Stored data entries:
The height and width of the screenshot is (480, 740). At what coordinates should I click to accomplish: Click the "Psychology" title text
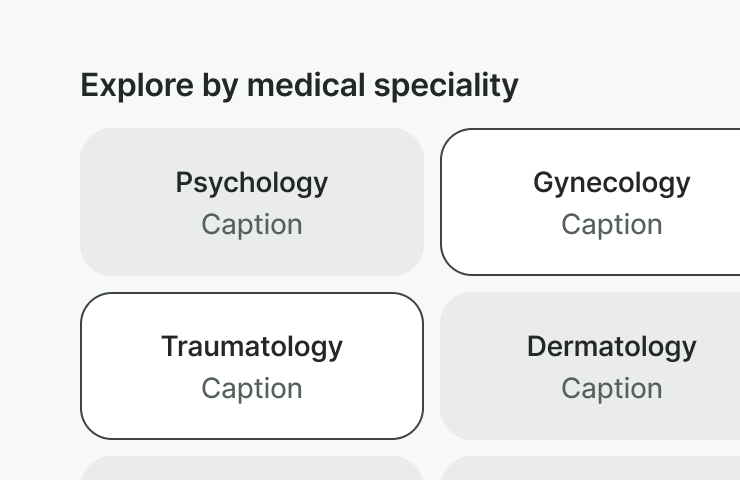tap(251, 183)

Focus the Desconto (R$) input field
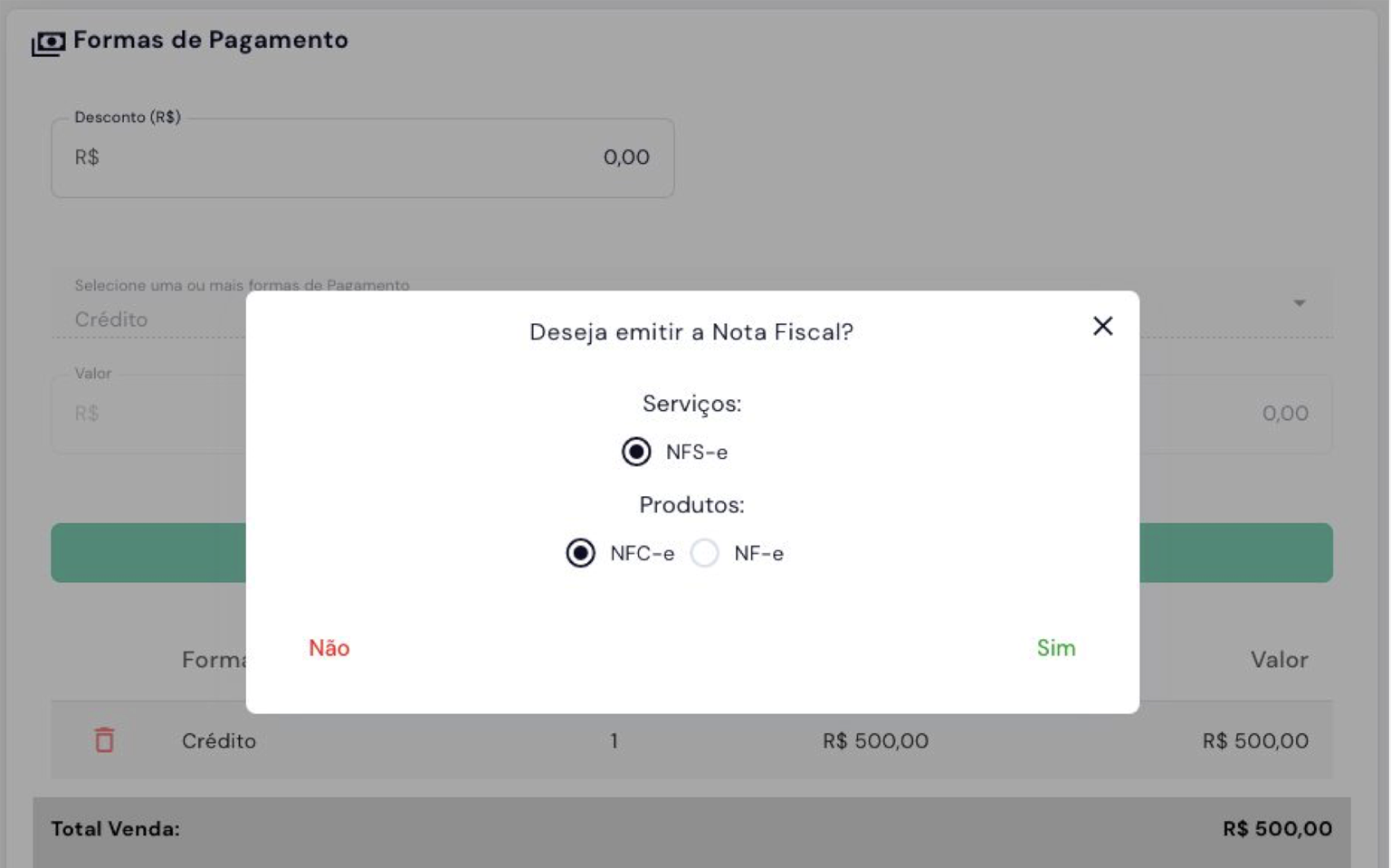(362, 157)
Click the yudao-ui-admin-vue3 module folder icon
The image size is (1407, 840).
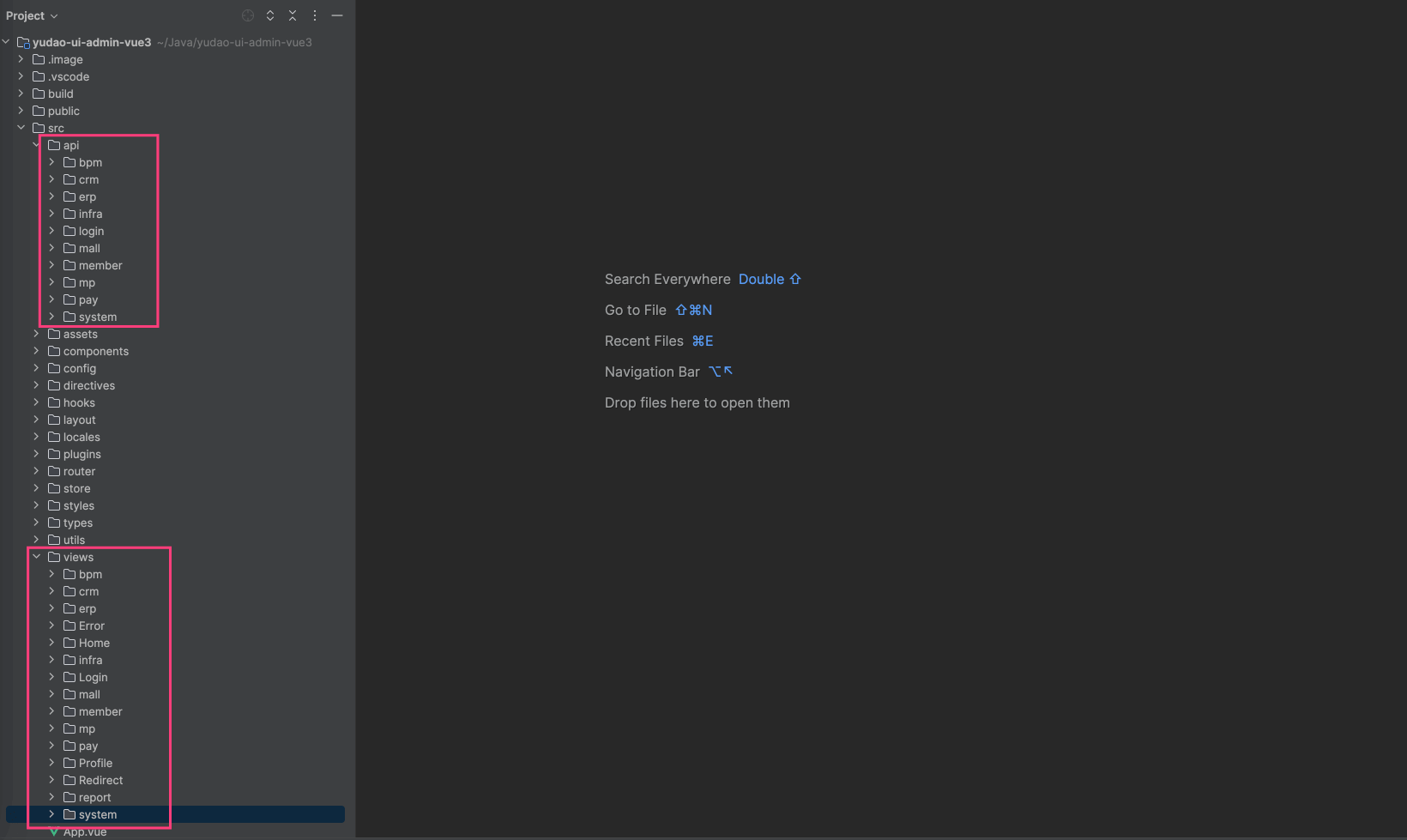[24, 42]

HOW TO COMPLETE THIS TASK: Write the data above out exactly. Leave out any pictures.

ANSWER BOX:
The height and width of the screenshot is (480, 740). At what coordinates should I click to accomplish: Click the "Psychology" title text
tap(251, 183)

Focus the Desconto (R$) input field
(362, 157)
Click the yudao-ui-admin-vue3 module folder icon
The image size is (1407, 840).
[24, 42]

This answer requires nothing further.